After having been told to do so by the carriers who were told to do so by the intelligence collecting agencies of various governments via their respective communications ministries no doubt.
Re: (Score:2)
After having been told to do so by the carriers who were told to do so by the intelligence collecting agencies of various governments via their respective communications ministries no doubt.

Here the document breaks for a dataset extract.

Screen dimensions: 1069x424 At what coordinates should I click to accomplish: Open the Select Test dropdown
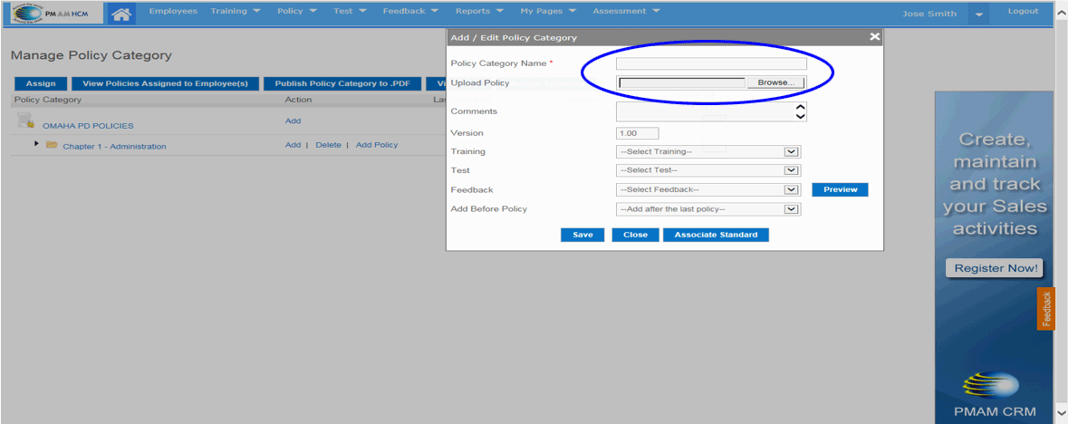708,170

But it sounds so much nicer to say 'volunteer' after we remove the electrodes from your testicles (or drag your companies tax returns through every conceivable tax audit if you are inside the USA, where we don't do the testicle thing).
Verizon (Score:2)
It'd be funny if Verizon used this as an advertising slam against the iPhone and ATT (though of course they won't). I wonder if something like this could be done against CDMA?
Re: (Score:2)
it would surprise me if not. Tho being a lesser used system, its a less interesting target.
Hak5 (Score:3, Informative)
Re: (Score:2)
It worries me that the USRP gets so much press. I'm sure it is good for ETTUS in the short term, but eventually the FCC is going to do some shit kicking when the masses realize that not only does such a thing exists, but that anyone can purchase it for $700. Lord help HAM radio operators and other RF hobbyist if 60 Minutes does a piece on it. They already have a hard enough time being viewed as whack jobs, adding "potential domestic terrorist" won't help.
Haha (Score:4, Interesting)
I can't even explain how common this thing is, and how many geeks are playing with it.
He didn't actually *build* the hardware, he purchased it - some smart people actually build these things, and hobbyists play with it.
Why this guy felt like he had to take a credit for it is beyond me.
Re: (Score:1)
That's like saying "Oh cell phones are old news, this guy shouldn't take credit for hacking them".
Yes, radio transceivers are old news. No, not many other people use them in this way, and on these frequencies, and for this purpose, which is why this talk even made it to DefCon. Also, not many people understand the GSM spec well enough to circumvent(turn off) the encryption or to force use of the weaker 2G network.
If, as you claim, geeks are constantly doing this:
1. There would be a lot more geeks in Jail
2.
Re: (Score:3, Insightful)
Try using a car analogy.
As clearly linked, Paget is demonstrating . This is the community equivalent of science journal peer review -- it's separating the facts from the FUD. This is Investigative Reporting, the third leg that Democracy stands on.
That is creditable, quite unlike "I can't even explain how common this thing is, and how many geeks are playing
Slashdotters are fixated on "privacy"... (Score:2)
...but if I had a GSM phone (I have no cellphone at all, actually) I'd be a lot more interested in using this to set up my own cell and route my calls over the Net.